連載コラム Vol.280

最も賞賛されるワインブランド 第3位に!

2016年4月28日号

Written by 立花 峰夫

英国の酒類業界誌 『ドリンクス・インターナショナル Drink International 』は、毎年3月に「世界で最も賞賛されるワインブランド/The World’s Most Admired Wine Brands 」というランキングを発表している。世界のトップを決めるこのランキングで2016年、リッジ・ヴィンヤーズが見事第3位に輝いた。2014年度は第11位、2015年度は第7位、そして今年は堂々のトップ3入りと、順位は毎年上昇している。なお、第3位という順位は、アメリカのワイナリーとしては最高のものである。
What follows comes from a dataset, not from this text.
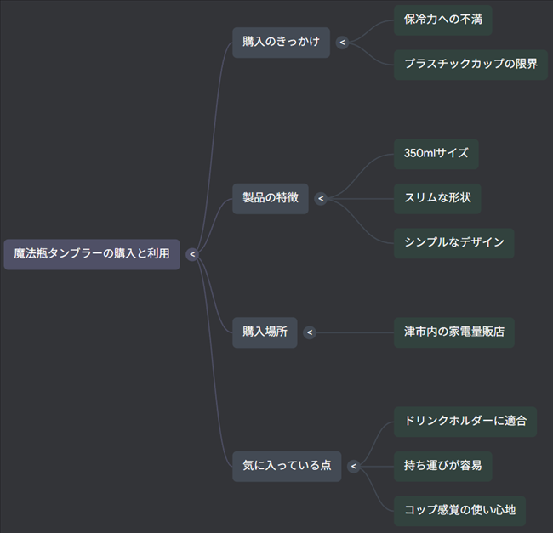This screenshot has height=533, width=553.
Task: Select the root node 魔法瓶タンブラーの購入と利用
Action: tap(92, 254)
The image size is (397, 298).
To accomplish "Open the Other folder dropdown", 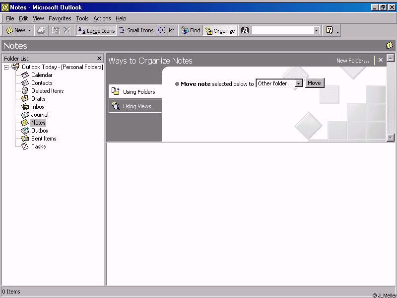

このランキングは、マスター・オブ・ワイン、ソムリエ、ジャーナリストなど、多数のワインの専門家で構成される審査委員会の投票によって決まるもの。トップ10の顔ぶれを紹介すると、1位:ペンフォールズ(オーストラリア)、2位:トーレス(スペイン)、3位:リッジ・ヴィンヤーズ(アメリカ)、4位:カッシェロ・デル・ディアブロ(チリ)、5位:シャプティエ(ローヌ)、6位:ギガル(ローヌ)、7位:エラスリス(チリ)、9位:シャトー・ディケム(ボルドー)、10位:ティオ・ペペ(スペイン)となっている。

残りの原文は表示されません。